FlowSep was trained on an extensive dataset of 1,680 hours of audio. Evaluation across five benchmarks demonstrates superior performance compared to state-of-the-art models, including AudioSep and diffusion-based methods.
Key performance metrics include:
- Frechet Audio Distance (FAD): FlowSep achieved lower FAD scores across all datasets, indicating enhanced perceptual quality.
- CLAPScore and CLAPScoreA: Reflecting improved alignment with textual queries and ground truth audio, FlowSep's CLAPScore metrics significantly surpass those of baseline models.
Subjective and objective evaluations also emphasize FlowSep's capabilities, particularly in real-world and zero-shot scenarios.
Theoretical and Practical Implications
FlowSep's use of RFM introduces a new paradigm in generative models for sound separation. Its linear flow matching approach offers both computational simplicity and theoretical elegance. Practically, this model demonstrates robustness in diverse and dynamic acoustic environments, making it suitable for applications such as multimedia content retrieval, automatic audio editing, and audio-augmented listening.
Future Directions
The promising results of FlowSep open several avenues for future research:
- Scalability and Efficiency: Further optimization of the RFM's efficiency could facilitate real-time applications.
- Generalization to Other Modalities: Extending the RFM-based framework to incorporate visual and other sensory data could enhance multimodal learning systems.

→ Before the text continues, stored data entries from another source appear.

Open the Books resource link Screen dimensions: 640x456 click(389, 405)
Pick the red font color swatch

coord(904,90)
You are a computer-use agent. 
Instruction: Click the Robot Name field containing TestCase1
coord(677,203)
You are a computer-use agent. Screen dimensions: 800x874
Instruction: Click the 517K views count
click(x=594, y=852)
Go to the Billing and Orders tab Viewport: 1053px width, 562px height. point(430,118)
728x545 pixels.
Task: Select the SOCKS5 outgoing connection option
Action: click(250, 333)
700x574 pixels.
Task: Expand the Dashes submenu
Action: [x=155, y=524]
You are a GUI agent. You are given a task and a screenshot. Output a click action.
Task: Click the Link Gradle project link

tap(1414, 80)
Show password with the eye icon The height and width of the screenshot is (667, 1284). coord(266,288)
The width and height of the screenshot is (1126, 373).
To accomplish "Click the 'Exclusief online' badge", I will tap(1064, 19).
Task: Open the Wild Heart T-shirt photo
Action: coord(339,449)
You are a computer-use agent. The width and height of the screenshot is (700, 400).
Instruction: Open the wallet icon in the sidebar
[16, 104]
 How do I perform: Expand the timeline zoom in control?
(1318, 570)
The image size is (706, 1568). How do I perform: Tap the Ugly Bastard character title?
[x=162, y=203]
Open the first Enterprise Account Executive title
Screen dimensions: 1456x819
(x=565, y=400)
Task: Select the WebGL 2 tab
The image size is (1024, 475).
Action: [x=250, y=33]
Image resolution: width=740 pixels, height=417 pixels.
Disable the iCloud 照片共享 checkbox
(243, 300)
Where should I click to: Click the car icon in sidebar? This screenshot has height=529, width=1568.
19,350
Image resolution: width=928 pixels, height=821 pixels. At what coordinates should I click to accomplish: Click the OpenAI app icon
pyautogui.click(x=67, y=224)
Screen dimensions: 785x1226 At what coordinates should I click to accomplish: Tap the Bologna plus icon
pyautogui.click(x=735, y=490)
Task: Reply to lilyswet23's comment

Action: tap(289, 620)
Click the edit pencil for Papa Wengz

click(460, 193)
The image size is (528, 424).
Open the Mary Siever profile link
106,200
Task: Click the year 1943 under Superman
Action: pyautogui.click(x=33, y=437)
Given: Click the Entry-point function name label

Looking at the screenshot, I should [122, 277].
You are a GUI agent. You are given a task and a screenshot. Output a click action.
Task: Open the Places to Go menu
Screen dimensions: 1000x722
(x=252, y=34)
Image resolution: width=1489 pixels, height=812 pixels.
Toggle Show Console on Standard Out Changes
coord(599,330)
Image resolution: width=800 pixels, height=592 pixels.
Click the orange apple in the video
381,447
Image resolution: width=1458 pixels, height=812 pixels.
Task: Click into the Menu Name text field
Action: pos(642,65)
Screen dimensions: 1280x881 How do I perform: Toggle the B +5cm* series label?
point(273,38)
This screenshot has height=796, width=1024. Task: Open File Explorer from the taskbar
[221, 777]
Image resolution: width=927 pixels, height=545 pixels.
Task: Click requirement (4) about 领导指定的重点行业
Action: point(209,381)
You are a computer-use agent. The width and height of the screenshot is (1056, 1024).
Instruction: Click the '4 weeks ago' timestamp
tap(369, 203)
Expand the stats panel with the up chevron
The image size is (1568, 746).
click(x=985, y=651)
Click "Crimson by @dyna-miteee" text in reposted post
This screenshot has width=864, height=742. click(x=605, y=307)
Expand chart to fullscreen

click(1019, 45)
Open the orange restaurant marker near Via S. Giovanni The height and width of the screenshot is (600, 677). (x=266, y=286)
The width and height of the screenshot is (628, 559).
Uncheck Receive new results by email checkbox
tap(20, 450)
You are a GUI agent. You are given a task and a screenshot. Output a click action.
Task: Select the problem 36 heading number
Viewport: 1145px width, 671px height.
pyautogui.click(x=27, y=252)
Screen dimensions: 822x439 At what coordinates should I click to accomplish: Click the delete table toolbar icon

- Enhanced Text-Audio Alignment: Improving the text query processing, possibly through integration with contemporary LLMs, could refine the system's performance.
Conclusion
FlowSep presents a substantial leap in the field of language-queried sound separation. Its application of RFM within a generative model framework establishes a promising direction for future research, emphasizing enhanced separation quality and efficiency. The published results underscore its potential for real-world deployment, contributing to the broader discourse on effective multimodal learning systems.